Samsungが首位奪還、NVIDIAが3位に浮上
半導体市場の成長に伴い、主要ベンダーの順位にも変化がありました。トップ10のうち9社が売上を伸ばし、11社が2桁成長を記録しました。
Samsung Electronicsはメモリ市場の回復に支えられ、2024年の売上は665億ドル(前年比62.5%増)となり、Intelから首位を奪還しました。一方で、IntelはAI PCやCore Ultraチップセットを強化したものの、AIアクセラレータ分野での成功は限定的で、売上は491億ドル(前年比0.1%増)とほぼ横ばいでした。NVIDIAはAI市場での圧倒的な需要により、売上を459億ドル(前年比83.6%増)に伸ばし、2ランク上昇して3位に浮上しました。
出典:ガートナー 2025.2
メモリ市場が成長を牽引--HBMのシェアが拡大
メモリ市場は、2024年に前年比71.8%増と爆発的に成長し、半導体市場全体の25.2%を占めました。特に、DRAM市場は前年比75.4%増、NAND市場も75.7%増と大幅に成長しました。
高帯域幅メモリ(HBM)は、この成長を大きく支えました。2024年には、HBMがDRAM市場全体の13.6%を占めるまでに拡大しましたが、2025年にはその割合が19.2%に達する見込みです。

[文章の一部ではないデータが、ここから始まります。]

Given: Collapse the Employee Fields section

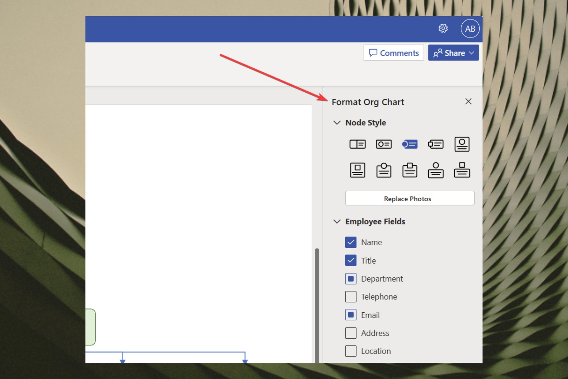Looking at the screenshot, I should [x=337, y=221].
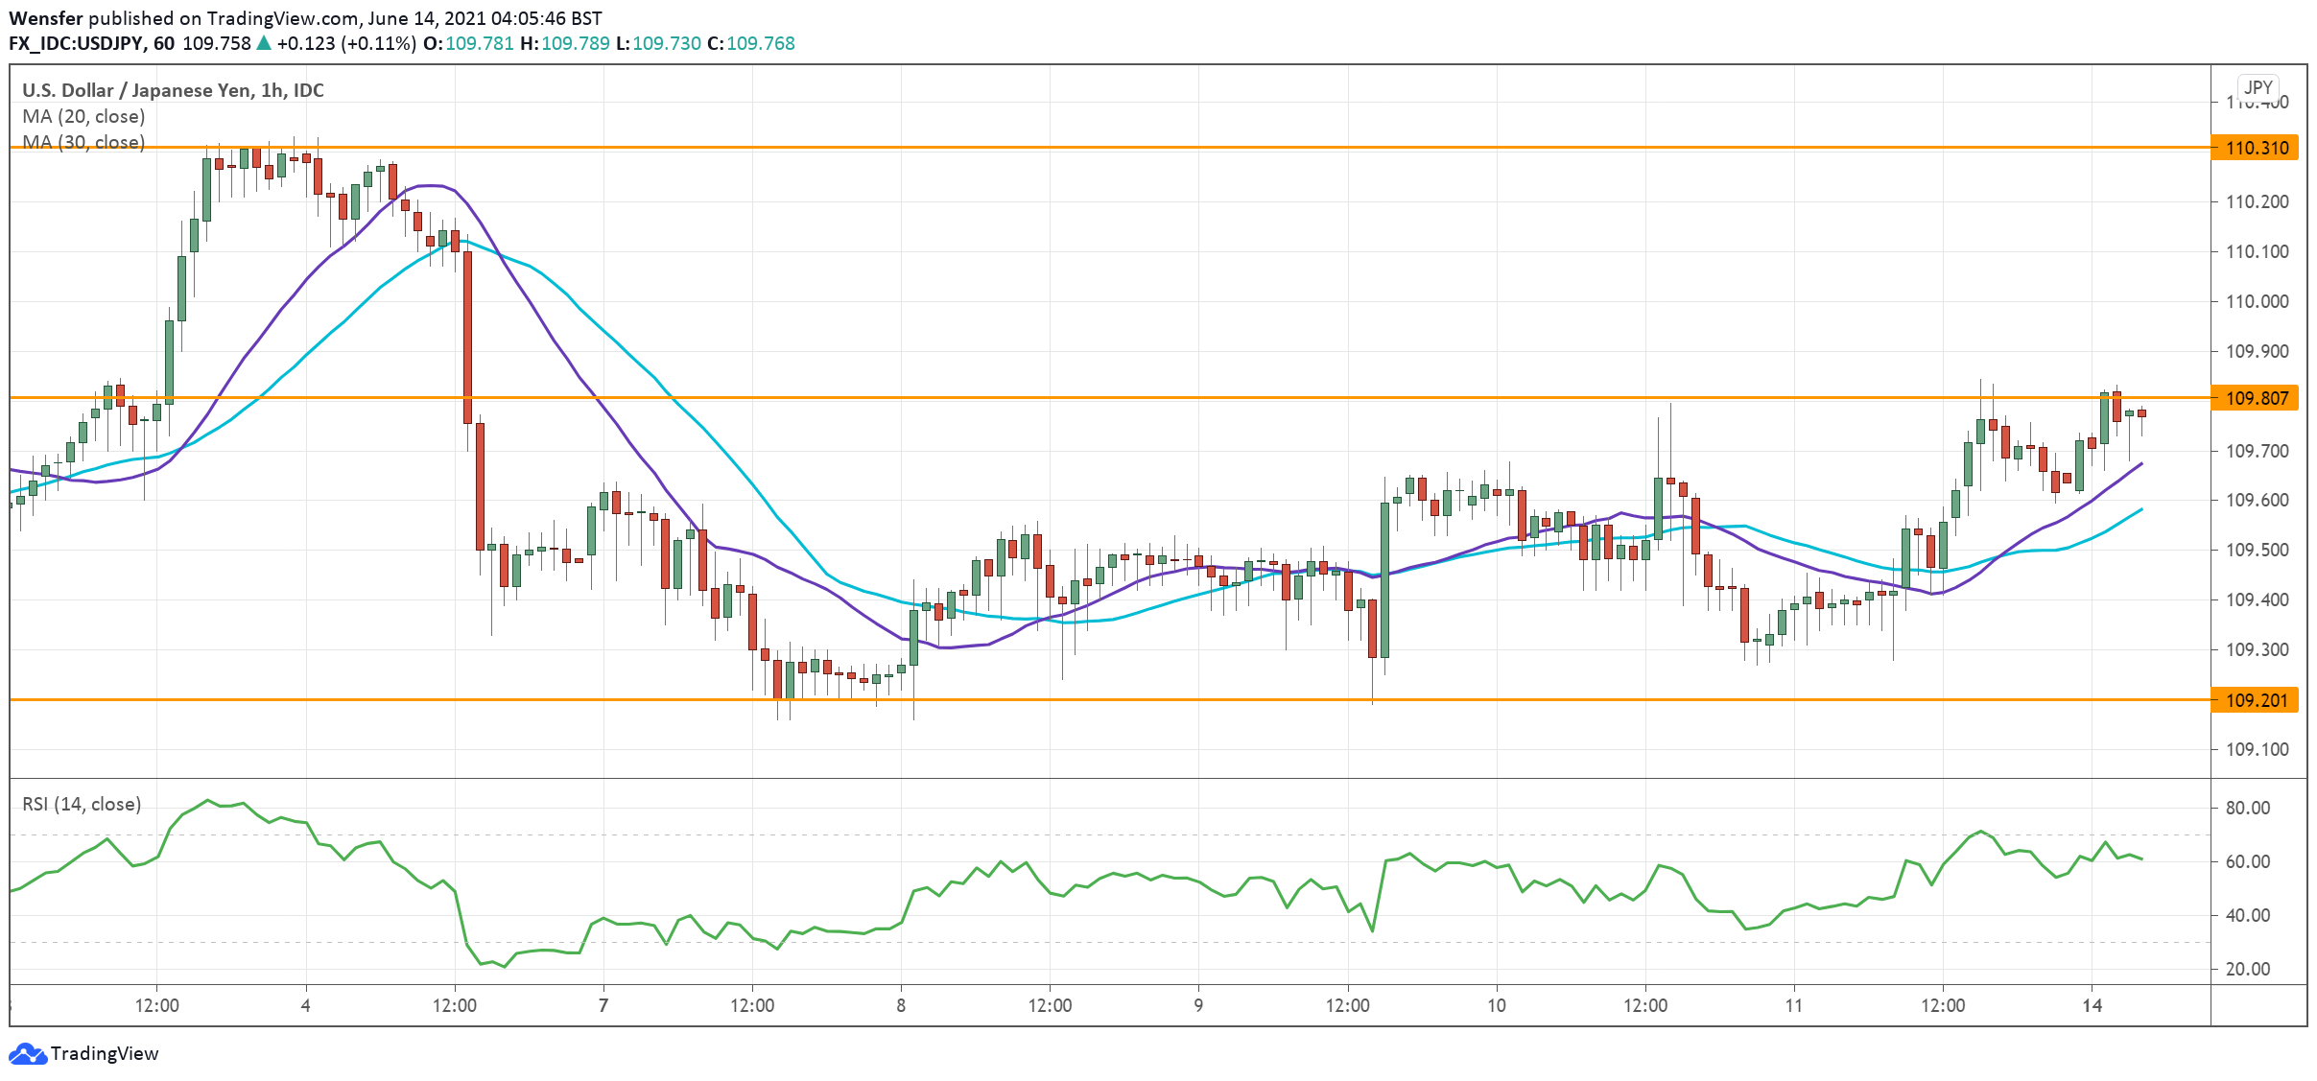Click the green up-arrow price change icon
This screenshot has height=1081, width=2317.
264,43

「メモリ市場とAI向け半導体が今後も成長を牽引します。特にHBMの市場は急成長しており、2025年には売上が198億ドルに達するでしょう」とブロックルハースト氏は述べています。
今後の展望--2025年の半導体市場はどうなる?
Gartnerの予測によれば、2025年の半導体市場は引き続き成長を続け、市場規模は7050億ドルに達すると見込まれています。その成長の原動力となるのは、AIと生成AIのさらなる普及、メモリ市場の好調、そして半導体供給の安定化です。特に、データセンターやエッジデバイス向けの半導体需要が拡大することが予想されます。さらに、HBMやDRAMの需要が増加し、価格上昇が続くでしょう。加えて、地政学的リスクの影響を受けつつも、供給網の多様化が進むと考えられます。
特に、NVIDIAやSK hynix、Micronといった企業は、AI市場の成長に伴い今後も急成長が期待されます。一方で、IntelのAIアクセラレータ戦略の成功可否が、同社の市場シェアを左右する要因の一つとなるでしょう。